Holding It All Together-The Great Fish Tale
By Amy McCollom
When I was a kid, about ten years old or so, my folks loved to go fishing. All summer long, most evenings and especially on the weekends we would all jump in the Trail Duster and go dip our lines in a creek or river, or head down to Oakland to the lake. My dad loved catfish, so it was always a good fishing day if we caught several of those to put in the freezer.
We kept a big deep freeze out in the garage, and that is also where dad kept all of our fishing rods and cane poles. He would store them up in the rafters overhead so they didn’t take up space when Mom wanted to have garage sales and stuff.
We lived down on a little street in Tuscola called Timmons Drive. It was a long street that curved on both ends with a deep ditch behind our house. If it rained hard for a couple of days, the ditch would get full of water and it was like our own little swimming hole. Kids from all over the neighborhood would put on their swimming suits and slosh around in the hip deep water behind our house. My dad didn’t like that his garden got flooded about every summer, though.
Well, one Friday night after one of our fishing trips, we got home really late. It was after midnight by the time we had packed it in and came home, and everybody was dog tired. But we had caught a big ol mess of fish, and most of them were catfish. My dad was tired and didn’t feel like cleaning all those fish then, so since it had been raining, and the ditch was full of water, he said,
“Shoot, I’ll just dump the fish out there and catch ‘em with a net tomorrow morning and clean ‘em then.”
So, that’s what he did, and we all went to bed.
I woke up from the noise. It was early, around 7:00 a.m., I think. Too early to be up and at ‘em after getting home late from fishing in the dark. But something was going on outside of our house. I followed my ears into the kitchen where I saw my mom and dad peeking out the kitchen window into the backyard.

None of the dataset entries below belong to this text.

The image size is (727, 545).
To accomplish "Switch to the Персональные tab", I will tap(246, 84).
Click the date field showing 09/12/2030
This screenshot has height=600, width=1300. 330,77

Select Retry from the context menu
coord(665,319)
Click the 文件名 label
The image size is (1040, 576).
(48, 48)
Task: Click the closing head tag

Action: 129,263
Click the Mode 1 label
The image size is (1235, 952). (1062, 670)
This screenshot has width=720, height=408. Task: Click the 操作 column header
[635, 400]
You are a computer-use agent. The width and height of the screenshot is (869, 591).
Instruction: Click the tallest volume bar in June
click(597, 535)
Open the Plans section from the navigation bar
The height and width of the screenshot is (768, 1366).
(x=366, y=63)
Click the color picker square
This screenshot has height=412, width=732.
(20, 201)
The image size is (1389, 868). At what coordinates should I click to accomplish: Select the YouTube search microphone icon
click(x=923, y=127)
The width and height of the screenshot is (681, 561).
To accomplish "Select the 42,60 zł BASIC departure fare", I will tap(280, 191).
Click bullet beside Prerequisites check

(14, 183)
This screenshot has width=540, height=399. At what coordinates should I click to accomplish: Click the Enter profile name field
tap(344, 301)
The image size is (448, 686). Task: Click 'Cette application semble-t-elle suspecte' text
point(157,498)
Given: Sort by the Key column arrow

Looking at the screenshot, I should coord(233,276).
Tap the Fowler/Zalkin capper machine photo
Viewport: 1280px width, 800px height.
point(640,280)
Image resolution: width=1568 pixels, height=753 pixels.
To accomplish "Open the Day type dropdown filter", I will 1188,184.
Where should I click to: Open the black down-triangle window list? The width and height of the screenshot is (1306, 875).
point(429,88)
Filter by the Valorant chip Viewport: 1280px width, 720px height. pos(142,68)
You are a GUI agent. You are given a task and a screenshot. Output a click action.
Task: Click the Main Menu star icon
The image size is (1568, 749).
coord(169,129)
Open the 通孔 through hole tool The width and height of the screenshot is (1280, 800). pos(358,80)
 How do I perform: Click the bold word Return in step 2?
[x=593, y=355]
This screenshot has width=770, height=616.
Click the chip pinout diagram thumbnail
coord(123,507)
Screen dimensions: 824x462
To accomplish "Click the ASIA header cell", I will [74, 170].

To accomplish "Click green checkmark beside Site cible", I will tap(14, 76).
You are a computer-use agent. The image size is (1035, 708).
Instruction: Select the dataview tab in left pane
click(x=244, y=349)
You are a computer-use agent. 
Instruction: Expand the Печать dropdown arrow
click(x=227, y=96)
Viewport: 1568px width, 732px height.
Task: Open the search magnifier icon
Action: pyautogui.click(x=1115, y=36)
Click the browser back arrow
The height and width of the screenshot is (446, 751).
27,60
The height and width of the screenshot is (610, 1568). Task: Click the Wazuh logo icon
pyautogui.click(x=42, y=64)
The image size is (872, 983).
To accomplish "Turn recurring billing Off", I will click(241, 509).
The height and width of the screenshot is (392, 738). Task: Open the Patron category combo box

I asked them what was going on, and my dad said there were a bunch of people out back on the street behind our house. A bunch of people! He got dressed and told mom and the rest of us to stay put. Then he went out back to talk to somebody.
My mom continued to watch out the kitchen window, and she kept muttering to herself “Oh … my God…Oh my….Oh my…”
I heard a lady with a high-pitched voice shrilling and screaming, so I ran and peeked out the back door.
There was our neighbor, mean old Mrs. Maleblochevic (or something like that, I called her Mrs. M) yelling and pointing at the ditch, grabbing a man by his shirt sleeve and dragging him along the road with her. There were people taking pictures of something in the ditch full of water. There were a couple of police officers, some men wearing hardhats, some of the neighbor kids in their swimming suits, I think even the Mayor was out there. Mrs. M was screaming louder now! “They’re coming up from the river! See! See! Something needs to be done! Do you see this!”
My dad came back in the house after talking to several people and told my mom what was going on. Apparently Mrs. M was walking her little white poodle when the dog started barking at the fish in the ditch. Mrs. M had been complaining to the city for years about the flooding problem in our part of the town, and when she saw the fish, she just about had a heart attack. She called the Mayor and the chief of police and the newspaper editor and everybody came to see what was going on.
The city workers and water works engineers could not understand how fish were making their way into the drainage ditch but there were some serious changes needing to be made. I guess it even made it into the newspaper.
Of course, my dad had sworn us all to secrecy, lest any ill feelings should come of it. But not long thereafter, our drainage problems on that end of town did get work done and did improve for a while. I kind of missed swimming in the ditch with the neighbor kids.
So, I said all of that to say this; always suspect something fishy until you have proof otherwise. And the obvious, expected answer isn’t always the true one. Never stop thinking.